The State Utilities and Transportation Commission has opened an investigation into last Thursday’s 911 emergency line outage.

CenturyLink said about 4,500 calls failed to get through during the outage. The telecommunications company said a similar outage that occurred in Oregon around the same time was unrelated.

In a statement, CenturyLink said the Washington outage was caused by a technical error in a third-party vendor's call router. The error prevented the system from properly processing calls.

CenturyLink said it and the vendor have taken steps to implement an enhanced monitoring process and have addressed the router issue. CenturyLink said the 911 system is fully operational and stable.

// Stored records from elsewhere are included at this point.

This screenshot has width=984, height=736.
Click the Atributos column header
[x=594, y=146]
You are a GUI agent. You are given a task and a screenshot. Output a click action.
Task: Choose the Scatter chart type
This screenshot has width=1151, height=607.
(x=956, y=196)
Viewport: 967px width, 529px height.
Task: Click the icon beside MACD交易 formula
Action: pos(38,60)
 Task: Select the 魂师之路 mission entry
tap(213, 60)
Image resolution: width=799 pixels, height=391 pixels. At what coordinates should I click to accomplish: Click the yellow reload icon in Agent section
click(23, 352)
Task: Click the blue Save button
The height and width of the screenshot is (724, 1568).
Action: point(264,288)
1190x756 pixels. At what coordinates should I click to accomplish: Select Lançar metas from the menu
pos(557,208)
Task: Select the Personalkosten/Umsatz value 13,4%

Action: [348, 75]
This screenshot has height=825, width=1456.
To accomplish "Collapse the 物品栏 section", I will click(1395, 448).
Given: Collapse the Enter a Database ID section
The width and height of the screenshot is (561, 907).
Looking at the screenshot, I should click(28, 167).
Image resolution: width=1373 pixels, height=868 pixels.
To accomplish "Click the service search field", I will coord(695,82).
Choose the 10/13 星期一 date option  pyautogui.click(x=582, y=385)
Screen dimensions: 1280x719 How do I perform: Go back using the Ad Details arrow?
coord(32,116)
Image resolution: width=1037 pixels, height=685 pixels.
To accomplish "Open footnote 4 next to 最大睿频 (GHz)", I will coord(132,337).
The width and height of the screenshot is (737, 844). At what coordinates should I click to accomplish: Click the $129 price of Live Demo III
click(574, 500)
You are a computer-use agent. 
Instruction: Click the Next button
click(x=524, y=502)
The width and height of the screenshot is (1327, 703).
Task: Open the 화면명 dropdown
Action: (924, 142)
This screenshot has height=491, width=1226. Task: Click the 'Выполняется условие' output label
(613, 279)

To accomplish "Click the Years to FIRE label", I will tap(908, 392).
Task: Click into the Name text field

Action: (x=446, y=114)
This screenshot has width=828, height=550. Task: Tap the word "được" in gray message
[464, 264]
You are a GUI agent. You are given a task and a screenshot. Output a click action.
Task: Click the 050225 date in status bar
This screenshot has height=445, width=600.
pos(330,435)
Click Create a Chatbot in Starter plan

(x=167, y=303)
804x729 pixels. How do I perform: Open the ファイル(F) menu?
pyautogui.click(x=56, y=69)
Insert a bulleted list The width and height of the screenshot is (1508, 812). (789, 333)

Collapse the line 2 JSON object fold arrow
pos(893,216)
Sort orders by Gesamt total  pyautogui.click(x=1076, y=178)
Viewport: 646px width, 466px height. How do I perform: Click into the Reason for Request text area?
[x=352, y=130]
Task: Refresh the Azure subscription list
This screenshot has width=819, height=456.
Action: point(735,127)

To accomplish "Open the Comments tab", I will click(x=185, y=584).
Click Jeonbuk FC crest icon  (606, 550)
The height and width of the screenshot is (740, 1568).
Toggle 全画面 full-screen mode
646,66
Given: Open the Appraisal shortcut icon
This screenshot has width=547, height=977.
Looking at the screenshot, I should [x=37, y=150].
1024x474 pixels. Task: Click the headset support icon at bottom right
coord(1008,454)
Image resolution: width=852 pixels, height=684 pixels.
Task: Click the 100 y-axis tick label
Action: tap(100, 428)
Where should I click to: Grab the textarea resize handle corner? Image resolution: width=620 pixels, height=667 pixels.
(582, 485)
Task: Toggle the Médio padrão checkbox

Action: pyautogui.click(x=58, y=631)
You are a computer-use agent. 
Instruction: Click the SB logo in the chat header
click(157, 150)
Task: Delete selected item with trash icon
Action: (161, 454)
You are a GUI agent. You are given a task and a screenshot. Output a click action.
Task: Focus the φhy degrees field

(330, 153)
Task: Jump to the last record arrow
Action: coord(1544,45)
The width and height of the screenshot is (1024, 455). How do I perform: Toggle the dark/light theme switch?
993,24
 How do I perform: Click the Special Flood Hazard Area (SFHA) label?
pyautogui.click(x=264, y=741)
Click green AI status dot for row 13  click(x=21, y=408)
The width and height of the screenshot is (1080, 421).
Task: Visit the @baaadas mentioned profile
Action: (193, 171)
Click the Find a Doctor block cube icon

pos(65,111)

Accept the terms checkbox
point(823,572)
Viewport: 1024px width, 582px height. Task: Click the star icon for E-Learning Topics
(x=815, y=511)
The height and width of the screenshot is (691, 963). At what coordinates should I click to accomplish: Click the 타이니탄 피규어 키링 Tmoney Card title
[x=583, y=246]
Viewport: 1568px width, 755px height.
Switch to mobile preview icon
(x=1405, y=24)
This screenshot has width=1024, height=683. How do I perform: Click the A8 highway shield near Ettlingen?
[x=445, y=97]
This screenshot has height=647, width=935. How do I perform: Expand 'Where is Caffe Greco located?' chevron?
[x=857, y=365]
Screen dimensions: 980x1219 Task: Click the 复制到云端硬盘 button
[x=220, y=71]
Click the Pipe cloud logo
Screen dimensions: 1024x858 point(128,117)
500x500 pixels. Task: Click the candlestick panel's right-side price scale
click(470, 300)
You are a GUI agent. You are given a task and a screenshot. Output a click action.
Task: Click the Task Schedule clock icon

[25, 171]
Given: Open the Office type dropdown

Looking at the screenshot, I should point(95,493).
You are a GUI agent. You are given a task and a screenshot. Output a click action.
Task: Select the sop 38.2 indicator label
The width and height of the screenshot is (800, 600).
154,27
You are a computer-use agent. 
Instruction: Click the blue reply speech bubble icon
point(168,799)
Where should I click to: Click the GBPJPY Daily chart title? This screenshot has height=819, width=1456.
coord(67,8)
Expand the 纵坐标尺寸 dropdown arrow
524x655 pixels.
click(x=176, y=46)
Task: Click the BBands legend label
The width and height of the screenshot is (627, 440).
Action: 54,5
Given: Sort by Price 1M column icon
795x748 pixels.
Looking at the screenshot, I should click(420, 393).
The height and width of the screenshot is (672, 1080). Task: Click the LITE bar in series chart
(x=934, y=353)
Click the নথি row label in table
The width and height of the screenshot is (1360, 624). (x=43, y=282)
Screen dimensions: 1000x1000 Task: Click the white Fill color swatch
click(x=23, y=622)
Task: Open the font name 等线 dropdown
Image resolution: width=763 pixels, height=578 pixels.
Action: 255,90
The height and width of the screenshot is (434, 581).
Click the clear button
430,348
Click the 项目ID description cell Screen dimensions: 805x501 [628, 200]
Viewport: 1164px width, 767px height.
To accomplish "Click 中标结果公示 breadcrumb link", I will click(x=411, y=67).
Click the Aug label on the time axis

That doesn’t satisfy Ziggy Dahl, the Washington state 911 coordinator. “We’re having daily telephone meetings with CenturyLink until we all understand what happened, what the exact resolution is and that there’s a lesser probability of a similar situation in the future."

Dahl said the outage caught everyone way off guard. He said it appears the problem was with a piece of equipment that was out of state and that caused Washington's network to lock up.

“That should not have happened," Dahl said. "We have redundancy built in all over the place in our network. So that’s one of our principal concerns is, why did that happen? How could that have happened? What code got written that allowed that and what are we going to do about it?”

The State Utilities and Transportation Commission wouldn’t comment on an open investigation, but they’re planning to hold public meetings on the issue.

In the meantime, Dahl said it’s important for people to keep their local 10-digit emergency numbers handy just in case.